Static Egress IPs (Machine-Scoped)

Machine-scoped static egress IPs are considered a legacy feature and may be removed in the future. This section is kept for reference purposes only. New apps should use app-scoped static egress IPs.

Allocate a Static Egress IP

fly machine egress-ip allocate <machine-id> --app <app-name>
  • This assigns a stable IPv4 + IPv6 pair to the specified machine.

View and Manage

fly machine egress-ip list --app <app-name>
fly machine egress-ip release <machine-id> --app <app-name>

Caveats

Because legacy static egress IPs are per-machine, not per-app:

  • IPs are released when a machine is destroyed.
  • IPs don’t automatically transfer across deploys.
  • Bluegreen deployments will replace machines—and their IPs.
  • Deployment-time jobs may bypass egress routing.
  • Extra latency and connectivity issues are possible in some regions.

Machine-scoped static egress IPs are billed per hour per machine.


The Proxy Pattern (for Machine-Scoped Static Egress IPs)

This section only applies to existing apps using machine-scoped static egress IPs. New apps should use app-scoped static egress IPs instead.

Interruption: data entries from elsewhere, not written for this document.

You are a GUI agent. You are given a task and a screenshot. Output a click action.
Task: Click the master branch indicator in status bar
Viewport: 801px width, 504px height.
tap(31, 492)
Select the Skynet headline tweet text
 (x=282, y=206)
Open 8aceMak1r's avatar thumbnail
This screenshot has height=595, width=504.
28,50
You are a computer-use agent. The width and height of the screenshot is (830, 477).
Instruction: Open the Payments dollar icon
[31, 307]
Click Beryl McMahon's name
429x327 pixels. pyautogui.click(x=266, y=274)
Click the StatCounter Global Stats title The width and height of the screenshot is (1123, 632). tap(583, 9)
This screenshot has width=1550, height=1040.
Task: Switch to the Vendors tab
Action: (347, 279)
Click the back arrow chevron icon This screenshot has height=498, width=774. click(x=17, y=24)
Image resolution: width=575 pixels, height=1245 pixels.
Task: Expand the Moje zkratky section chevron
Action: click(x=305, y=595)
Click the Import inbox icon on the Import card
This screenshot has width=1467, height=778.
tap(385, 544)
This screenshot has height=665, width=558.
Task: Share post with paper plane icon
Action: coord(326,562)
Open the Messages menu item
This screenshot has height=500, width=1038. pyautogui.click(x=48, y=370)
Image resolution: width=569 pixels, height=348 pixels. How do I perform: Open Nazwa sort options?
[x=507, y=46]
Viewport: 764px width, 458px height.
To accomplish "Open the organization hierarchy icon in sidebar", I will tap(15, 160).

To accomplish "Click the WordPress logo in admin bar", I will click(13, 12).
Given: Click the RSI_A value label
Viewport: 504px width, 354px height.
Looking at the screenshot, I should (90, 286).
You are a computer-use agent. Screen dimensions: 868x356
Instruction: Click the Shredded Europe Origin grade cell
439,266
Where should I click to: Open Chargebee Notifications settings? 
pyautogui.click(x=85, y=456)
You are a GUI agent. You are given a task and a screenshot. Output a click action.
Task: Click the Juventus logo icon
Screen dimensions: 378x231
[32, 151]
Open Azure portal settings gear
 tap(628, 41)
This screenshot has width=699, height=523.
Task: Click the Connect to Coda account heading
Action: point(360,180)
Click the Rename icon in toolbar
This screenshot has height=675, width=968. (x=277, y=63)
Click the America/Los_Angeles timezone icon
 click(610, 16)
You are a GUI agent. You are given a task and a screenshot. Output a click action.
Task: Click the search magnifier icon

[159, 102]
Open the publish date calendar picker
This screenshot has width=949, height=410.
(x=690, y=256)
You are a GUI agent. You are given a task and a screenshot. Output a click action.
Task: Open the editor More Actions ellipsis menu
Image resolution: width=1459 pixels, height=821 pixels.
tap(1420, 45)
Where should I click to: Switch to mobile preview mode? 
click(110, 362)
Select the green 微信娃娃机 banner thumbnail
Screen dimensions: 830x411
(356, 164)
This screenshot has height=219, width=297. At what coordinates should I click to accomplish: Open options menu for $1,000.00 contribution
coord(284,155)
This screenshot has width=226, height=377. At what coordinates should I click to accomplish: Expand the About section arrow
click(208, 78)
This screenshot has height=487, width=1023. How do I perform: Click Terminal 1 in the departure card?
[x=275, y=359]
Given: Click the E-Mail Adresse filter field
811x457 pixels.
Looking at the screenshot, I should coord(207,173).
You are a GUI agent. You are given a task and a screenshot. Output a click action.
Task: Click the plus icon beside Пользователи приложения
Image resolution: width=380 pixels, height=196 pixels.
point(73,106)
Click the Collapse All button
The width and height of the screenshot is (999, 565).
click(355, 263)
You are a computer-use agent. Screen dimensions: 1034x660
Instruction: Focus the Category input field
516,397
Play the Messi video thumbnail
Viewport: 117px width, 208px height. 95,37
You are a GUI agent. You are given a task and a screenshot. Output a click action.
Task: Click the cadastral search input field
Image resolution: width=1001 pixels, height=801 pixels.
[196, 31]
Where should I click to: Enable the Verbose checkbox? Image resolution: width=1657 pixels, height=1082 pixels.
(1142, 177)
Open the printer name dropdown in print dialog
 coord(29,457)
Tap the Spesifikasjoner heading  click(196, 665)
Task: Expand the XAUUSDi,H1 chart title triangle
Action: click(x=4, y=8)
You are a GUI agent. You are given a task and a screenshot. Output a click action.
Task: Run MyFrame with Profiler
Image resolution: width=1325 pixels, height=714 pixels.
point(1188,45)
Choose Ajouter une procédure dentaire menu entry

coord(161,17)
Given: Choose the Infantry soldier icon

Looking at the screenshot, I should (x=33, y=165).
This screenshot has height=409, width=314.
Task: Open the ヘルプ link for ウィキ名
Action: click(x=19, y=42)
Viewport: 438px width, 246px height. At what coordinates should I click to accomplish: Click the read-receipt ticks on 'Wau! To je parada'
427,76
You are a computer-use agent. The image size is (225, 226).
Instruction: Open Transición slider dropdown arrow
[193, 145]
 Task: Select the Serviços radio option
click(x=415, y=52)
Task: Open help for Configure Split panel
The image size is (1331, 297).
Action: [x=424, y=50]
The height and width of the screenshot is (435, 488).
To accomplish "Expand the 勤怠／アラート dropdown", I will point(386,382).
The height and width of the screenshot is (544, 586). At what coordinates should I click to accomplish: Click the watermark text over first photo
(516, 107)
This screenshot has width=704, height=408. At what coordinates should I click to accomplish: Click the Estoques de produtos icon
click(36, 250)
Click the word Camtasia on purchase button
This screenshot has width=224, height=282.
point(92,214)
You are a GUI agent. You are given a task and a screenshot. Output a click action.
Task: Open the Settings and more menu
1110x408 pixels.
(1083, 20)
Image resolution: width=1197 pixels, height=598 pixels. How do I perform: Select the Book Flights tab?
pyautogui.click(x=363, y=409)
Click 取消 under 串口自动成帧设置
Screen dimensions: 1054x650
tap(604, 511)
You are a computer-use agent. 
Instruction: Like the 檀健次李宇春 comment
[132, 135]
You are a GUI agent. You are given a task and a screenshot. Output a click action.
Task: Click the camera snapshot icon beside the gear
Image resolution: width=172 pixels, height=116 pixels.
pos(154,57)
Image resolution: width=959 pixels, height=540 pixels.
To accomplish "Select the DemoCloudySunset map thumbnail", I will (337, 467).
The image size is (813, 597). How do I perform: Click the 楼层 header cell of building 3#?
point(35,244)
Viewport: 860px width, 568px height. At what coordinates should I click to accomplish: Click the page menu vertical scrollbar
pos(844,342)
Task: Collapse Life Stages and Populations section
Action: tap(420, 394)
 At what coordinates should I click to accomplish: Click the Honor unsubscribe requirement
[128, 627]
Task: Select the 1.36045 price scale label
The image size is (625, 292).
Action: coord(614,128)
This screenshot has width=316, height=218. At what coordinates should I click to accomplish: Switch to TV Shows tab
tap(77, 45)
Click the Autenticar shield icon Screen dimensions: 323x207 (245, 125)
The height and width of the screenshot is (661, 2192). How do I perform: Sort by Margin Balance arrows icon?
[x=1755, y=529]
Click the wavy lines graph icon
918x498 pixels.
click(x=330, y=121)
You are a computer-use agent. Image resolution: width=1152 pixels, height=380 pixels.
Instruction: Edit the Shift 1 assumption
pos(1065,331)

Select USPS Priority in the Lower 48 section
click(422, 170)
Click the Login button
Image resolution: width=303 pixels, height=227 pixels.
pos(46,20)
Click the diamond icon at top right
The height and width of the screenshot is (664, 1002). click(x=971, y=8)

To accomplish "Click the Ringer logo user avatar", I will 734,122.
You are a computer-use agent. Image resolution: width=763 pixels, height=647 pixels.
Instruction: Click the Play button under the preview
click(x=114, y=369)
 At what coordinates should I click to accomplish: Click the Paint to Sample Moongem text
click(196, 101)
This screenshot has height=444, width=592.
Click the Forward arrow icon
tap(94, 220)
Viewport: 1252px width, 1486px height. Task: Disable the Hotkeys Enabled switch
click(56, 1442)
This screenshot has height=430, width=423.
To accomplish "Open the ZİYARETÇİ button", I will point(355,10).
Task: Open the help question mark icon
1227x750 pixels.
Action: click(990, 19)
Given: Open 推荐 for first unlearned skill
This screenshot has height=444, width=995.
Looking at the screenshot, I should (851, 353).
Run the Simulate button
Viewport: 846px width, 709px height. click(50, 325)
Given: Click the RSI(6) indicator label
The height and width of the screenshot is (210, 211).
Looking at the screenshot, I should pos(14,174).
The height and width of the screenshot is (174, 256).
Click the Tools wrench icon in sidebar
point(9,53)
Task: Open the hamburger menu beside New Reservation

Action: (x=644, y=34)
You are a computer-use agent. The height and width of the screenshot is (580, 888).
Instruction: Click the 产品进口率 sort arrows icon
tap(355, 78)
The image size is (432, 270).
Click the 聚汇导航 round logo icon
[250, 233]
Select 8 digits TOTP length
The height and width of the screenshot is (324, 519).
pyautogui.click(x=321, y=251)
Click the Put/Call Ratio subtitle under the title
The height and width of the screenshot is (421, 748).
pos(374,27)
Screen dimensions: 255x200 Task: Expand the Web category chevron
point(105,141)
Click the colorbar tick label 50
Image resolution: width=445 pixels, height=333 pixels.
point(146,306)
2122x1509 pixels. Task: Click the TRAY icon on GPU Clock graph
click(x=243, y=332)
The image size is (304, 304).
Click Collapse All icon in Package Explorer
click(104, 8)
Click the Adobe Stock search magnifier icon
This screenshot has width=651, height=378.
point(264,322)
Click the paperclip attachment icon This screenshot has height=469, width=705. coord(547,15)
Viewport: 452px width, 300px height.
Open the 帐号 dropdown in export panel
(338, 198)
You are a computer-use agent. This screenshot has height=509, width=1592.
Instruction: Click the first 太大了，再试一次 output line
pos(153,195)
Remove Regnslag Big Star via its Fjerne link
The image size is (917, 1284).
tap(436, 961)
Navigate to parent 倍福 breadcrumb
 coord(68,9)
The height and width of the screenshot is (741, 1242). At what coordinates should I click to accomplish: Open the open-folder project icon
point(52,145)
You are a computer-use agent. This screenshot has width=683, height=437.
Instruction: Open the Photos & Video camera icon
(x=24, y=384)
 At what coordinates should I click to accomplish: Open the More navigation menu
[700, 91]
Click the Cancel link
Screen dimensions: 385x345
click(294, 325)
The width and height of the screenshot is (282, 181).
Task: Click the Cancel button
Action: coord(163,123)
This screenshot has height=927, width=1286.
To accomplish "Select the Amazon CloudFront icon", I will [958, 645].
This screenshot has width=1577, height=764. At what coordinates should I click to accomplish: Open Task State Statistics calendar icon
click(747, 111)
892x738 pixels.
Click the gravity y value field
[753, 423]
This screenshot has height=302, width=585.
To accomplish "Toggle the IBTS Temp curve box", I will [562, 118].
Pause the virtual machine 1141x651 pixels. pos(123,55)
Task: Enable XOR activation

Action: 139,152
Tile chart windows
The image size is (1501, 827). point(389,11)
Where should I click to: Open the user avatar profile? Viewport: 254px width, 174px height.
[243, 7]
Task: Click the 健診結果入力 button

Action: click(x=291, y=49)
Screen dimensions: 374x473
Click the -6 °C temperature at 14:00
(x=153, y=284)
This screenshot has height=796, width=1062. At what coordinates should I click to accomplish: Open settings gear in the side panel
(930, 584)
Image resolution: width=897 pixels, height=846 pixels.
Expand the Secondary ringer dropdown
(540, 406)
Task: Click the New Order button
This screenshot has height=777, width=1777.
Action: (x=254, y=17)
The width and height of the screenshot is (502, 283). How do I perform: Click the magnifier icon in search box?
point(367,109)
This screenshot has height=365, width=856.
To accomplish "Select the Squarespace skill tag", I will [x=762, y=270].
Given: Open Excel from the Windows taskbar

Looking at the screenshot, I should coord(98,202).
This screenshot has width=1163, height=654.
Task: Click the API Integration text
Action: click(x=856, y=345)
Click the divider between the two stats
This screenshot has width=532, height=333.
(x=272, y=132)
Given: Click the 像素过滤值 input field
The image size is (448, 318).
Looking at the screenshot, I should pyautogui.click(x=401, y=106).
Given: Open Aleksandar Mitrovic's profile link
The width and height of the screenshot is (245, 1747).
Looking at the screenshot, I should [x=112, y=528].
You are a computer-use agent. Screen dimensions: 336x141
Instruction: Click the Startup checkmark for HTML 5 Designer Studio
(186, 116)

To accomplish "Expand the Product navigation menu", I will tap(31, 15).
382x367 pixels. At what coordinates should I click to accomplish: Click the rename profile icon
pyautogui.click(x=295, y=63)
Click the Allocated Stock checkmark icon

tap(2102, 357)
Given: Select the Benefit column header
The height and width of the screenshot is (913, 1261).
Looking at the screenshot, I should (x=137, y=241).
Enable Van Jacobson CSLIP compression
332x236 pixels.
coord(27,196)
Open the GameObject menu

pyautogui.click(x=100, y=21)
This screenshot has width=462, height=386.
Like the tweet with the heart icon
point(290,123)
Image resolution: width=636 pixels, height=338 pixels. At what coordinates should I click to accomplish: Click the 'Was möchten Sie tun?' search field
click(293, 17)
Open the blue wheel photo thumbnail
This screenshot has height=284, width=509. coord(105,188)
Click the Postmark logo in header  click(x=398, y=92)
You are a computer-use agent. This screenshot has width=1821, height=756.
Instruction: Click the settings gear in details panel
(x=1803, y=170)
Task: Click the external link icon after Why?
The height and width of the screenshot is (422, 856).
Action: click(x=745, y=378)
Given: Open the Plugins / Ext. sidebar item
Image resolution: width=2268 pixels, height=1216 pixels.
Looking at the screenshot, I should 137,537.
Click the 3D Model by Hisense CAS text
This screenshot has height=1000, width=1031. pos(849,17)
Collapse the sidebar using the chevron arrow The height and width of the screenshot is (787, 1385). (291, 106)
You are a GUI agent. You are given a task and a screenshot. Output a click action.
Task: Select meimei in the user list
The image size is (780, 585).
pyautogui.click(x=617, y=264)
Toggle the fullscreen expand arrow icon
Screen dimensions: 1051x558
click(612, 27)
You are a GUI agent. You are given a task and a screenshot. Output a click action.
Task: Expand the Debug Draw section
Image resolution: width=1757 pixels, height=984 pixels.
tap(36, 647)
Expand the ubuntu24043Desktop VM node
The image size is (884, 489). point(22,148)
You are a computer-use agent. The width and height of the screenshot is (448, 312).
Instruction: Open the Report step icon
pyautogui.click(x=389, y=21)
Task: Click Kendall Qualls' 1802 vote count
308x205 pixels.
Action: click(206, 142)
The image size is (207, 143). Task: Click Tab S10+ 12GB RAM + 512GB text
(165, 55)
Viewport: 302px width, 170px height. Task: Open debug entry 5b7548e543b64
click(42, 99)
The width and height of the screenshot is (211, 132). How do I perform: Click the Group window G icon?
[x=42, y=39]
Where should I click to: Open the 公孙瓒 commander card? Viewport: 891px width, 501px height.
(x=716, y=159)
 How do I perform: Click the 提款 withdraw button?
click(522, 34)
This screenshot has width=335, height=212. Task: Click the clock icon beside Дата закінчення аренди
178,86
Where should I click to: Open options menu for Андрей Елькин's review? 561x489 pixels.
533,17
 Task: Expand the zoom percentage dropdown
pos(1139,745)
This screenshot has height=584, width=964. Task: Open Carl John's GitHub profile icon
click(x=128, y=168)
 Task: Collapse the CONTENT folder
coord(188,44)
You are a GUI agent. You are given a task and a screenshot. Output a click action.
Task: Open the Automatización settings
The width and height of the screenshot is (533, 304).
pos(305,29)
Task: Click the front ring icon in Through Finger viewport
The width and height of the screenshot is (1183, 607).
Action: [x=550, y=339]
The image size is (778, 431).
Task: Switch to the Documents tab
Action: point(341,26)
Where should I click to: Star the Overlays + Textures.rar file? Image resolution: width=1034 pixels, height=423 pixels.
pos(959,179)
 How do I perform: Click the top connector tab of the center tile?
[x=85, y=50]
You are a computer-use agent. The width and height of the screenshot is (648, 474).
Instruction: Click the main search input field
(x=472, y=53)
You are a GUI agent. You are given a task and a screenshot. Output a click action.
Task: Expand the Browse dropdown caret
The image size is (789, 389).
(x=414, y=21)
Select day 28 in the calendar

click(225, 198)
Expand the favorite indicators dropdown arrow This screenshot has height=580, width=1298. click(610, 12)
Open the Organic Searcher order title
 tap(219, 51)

To avoid assigning static IPs to every machine, route traffic through a shared proxy app.

How It Works

  1. Deploy a small Fly app (e.g. egress-proxy) with static egress IPs.
  2. Run a forward HTTP/HTTPS proxy on it.
  3. Set http_proxy / https_proxy env vars in consuming apps.
  4. Outbound traffic from those apps will route through the proxy.

Benefits

  • Fewer IPs to manage.
  • Primary app machines can be ephemeral.
  • Centralize allowlisting.

Downsides

  • Primarily supports HTTP/S traffic. Other protocols (like raw TCP or Postgres) may be possible with extra work, such as using SOCKS5 proxies, haproxy in TCP mode, or socat, but those setups are more complex and outside the scope of this guide.
  • Adds some latency (~100ms typical).
  • Requires maintaining a separate proxy app.

Example implementation: fly-apps/fly-fixed-egress-ip-proxy


Best Practices

  • Use static egress only when required.
  • Test connectivity after assigning egress IPs.
  • Monitor for failures during deploy-time migrations.